Излишне подробно комментировать, насколько этот исторический опыт является чисто историческим: ведь нет сегодня тех общественных движений в современной социально-политической реальности, которые могли бы быть полем, к которому могла бы апеллировать протестная культура. Вместо этого я вижу ситуацию тотальной поглощенности всего культурного тела культурой господ с её установками на то, что рынок безальтернативен, что быть продаваемым для современного художника – это вопрос чести и т. д. В моём понимании – это сегодня практически неизбывная ситуация.
Интернациональная сцена в ответ на неолиберальный реванш предложила опыт того, что я называю «зонами солидарности» и/ или «зонами автономии». Речь идёт о попытке выстроить альтернативную систему коммуникации, дистрибуции, репрезентации – это и альтернативные журналы, и альтернативные выставочные залы. В России в контексте художественной культуры есть единичные инициативы типа «Художественного журнала» или газеты «Что делать?», порталов Grundrisse и т. п. Однако всё это – скорее дискуссионные пространства, места взыскания самых основ нонконформистского поведения и образа жизни в культуре. В полной мере «второй культурой» это назвать нельзя – слишком сектантский характер носят эти сообщества, слишком персонализирована позиция её адептов.
В связи с этим у меня вопрос относительно ценности и уместности концепции «другой культуры». Если взять такого художника, как Бойс, то он манифестировал себя не как адепт некой социальной функции, но как автор, имеющий свою художественную позицию – позицию, противоположную разделению и фрагментации, навязанных капитализмом.
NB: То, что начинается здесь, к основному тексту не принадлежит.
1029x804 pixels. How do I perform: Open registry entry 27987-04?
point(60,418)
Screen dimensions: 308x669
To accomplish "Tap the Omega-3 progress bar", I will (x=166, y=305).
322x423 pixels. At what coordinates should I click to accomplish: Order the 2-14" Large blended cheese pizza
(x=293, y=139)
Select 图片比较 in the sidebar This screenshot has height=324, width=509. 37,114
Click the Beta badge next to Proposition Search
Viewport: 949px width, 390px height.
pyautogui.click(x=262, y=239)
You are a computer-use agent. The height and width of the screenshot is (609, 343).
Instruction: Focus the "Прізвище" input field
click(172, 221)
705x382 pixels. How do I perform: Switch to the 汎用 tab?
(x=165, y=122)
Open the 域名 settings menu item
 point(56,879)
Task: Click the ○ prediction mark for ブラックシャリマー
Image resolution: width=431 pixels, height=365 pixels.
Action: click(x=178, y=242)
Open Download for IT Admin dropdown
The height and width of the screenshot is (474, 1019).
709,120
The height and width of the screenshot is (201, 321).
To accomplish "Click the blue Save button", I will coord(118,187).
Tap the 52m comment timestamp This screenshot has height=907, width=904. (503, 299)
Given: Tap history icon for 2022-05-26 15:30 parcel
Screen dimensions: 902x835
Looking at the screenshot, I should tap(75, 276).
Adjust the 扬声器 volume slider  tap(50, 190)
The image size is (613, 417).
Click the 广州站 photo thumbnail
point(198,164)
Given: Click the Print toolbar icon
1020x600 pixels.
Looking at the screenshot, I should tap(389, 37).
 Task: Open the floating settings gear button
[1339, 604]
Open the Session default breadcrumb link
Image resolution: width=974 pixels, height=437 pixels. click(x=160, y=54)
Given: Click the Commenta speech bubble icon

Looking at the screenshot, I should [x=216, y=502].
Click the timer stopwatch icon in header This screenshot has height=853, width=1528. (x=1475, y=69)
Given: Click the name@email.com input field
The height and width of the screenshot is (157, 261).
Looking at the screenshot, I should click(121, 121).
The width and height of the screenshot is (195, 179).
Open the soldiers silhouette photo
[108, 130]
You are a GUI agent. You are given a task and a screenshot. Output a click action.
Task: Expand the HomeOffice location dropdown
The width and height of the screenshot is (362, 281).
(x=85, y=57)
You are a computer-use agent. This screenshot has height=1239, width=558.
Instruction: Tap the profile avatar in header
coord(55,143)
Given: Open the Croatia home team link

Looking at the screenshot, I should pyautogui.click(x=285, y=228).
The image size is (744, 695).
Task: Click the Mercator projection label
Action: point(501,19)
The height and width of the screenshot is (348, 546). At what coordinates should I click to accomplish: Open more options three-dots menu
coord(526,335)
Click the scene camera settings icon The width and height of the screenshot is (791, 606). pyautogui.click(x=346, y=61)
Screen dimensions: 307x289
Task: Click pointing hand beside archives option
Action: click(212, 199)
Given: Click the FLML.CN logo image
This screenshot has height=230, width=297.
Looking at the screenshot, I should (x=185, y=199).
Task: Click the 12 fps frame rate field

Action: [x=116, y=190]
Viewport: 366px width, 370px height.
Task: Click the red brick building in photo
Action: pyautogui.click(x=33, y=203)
Позицию, основанную на понимании культуры как некой универсальной сферы, не связанной с самим частным характером присвоения, находящейся как бы по «ту сторону» этих отношений. Условно говоря, не несёт ли в себе культура угнетённых, основанная на противостоянии, те же ущербность и неполноту, характерные и для культуры господствующего класса? Насколько актуальна сама постановка вопроса о «другой культуре» как о культуре, которая даёт принципиально иную модель взаимоотношений с обществом?
Бойс однажды сказал замечательную фразу, о которой мне рассказал мой немецкий коллега Юрген Хартен. В перестроечные годы Хартен готовил выставку, посвящённую «правам человека», которую он хотел показать в России. Так вот, Бойс в этой выставке участвовать отказался, сказав, что более актуальным ему представляется обсуждение сегодня не прав, а «обязанностей человека». Говоря иначе, концепция универсальности культуры для того, чтобы быть формой противостояния расщеплённому диверсифицированному обществу, неизбежно предполагала для Бойса не только возвращение к первородному единству мира, но и понимание художника как интегральной личности. Это – факт хрестоматийный! – и было основой эстетической концепции Бойса. И это для него была проблема и эстетическая, и политическая, и этическая.
В самом деле, одним из самых уязвимых моментов современной культуры – это игровая релятивистская концепция личности художника. Она продолжает бытовать и в леворадикальной культуре, хотя её постмодернистские, неолиберальные истоки достаточно очевидны. Столь популярная ныне апология автономности, понятой как непричастность к социальным и этическим последствиям художественного жеста – это суть частный случай этой концепции. Для Бойса же социальный жест и жест эстетический оставались нераздельными.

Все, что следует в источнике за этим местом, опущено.